…Так повелось, но в моей семье среди старшего ее поколения сроду не было людей из числа «партийцев». И, дай бог, не будет. Есть на то причины. Не отнесу эту беспартийность ни к особым заслугам или прямому несогласию с линией той самой «партии». Но любым руководством тогдашняя беспартийность воспринималась как вызов общественности, строю и вождям.
Иметь собственное волеизъявление, жить по собственному разумению и не примыкать к верхушке власть имущих, в прямом смысле вершивших судьбы своих подчиненных, какой же нормальный человек мог по доброму желанию отказаться войти в этот круг избранных! Только враг. Причем скрытый. Беспартийность считалась чем-то наподобие клейма, черной метки, и карьерного роста те «отщепенцы» не имели. За редким исключением. Но что интересно, насколько помню, у моих беспартийных родственников были и друзья, причем немало. И они наверняка не принимали существующую власть партийной элиты, оставаясь, как шутили, сочувствующими. Но вот кому они сочувствовали, то большой вопрос… А потому какой-то там изоляции в своем юном возрасте, да и потом не ощущал и лишь много позже стал задумываться о взаимоотношениях моих дальних и близких родственников с существующей властью. И по крупинкам собирал, воспроизводил картину послевоенной поры.
…Случилось это незадолго до начала моего школьного образовательного процесса. Папа к тому времени уже отсидел положенные два года в нашей же городской «крытке» (каторжной тюрьме) за то, что, будучи капитаном, изловил у себя на пароходе вора и не сдал его властям, а несколько иным способом объяснил тому, что воровать нехорошо. Тот оказался человеком опытным и заявил «куда следует». Когда судно вернулось из рейса, на тобольском причале его уже ждали люди в форме. Ему припаяли два года за самоуправство и недоносительство. По известной статье. А ему шел всего-то двадцать третий годок…
«Большой ученый» преставился 5 марта 1953 года, а папа получил справку о своем освобождении в аккурат 8 марта того же года. Уж не знаю, совпадение такое знаменательное вышло или подпал под амнистию. Но и та и другая дата для меня — два слитых воедино праздника.

КОРОТКАЯ ЗАДАЧА: Какого числа, согласно исходному тексту, отец получил справку о своем освобождении?

РАЗДЕЛ ДАННЫХ:
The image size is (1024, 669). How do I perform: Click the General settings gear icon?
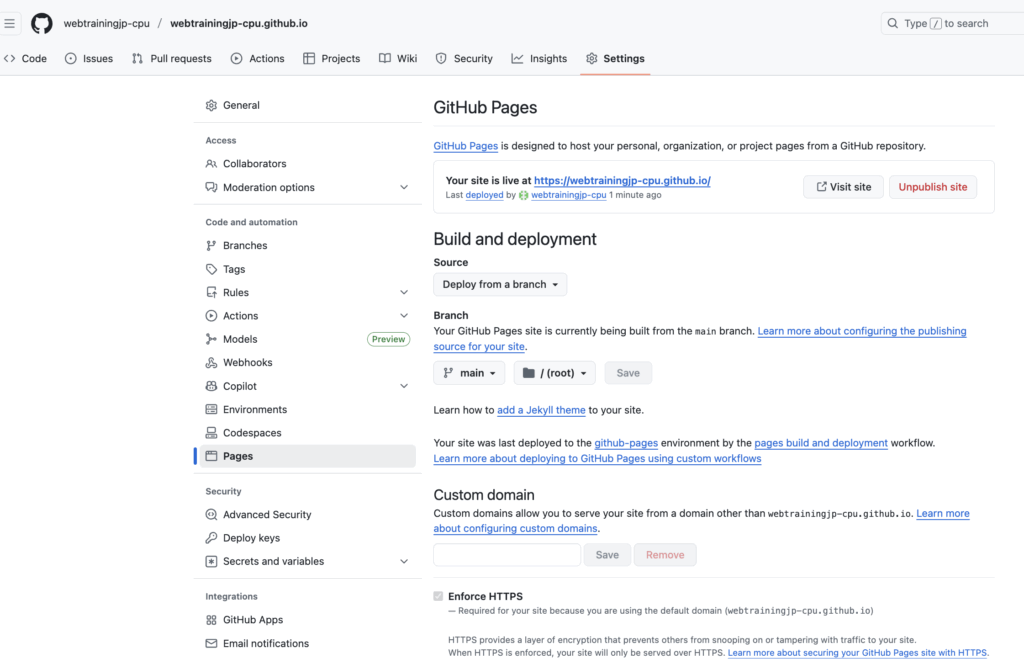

РЕШЕНИЕ ЗАДАЧИ: 8 марта 1953 года.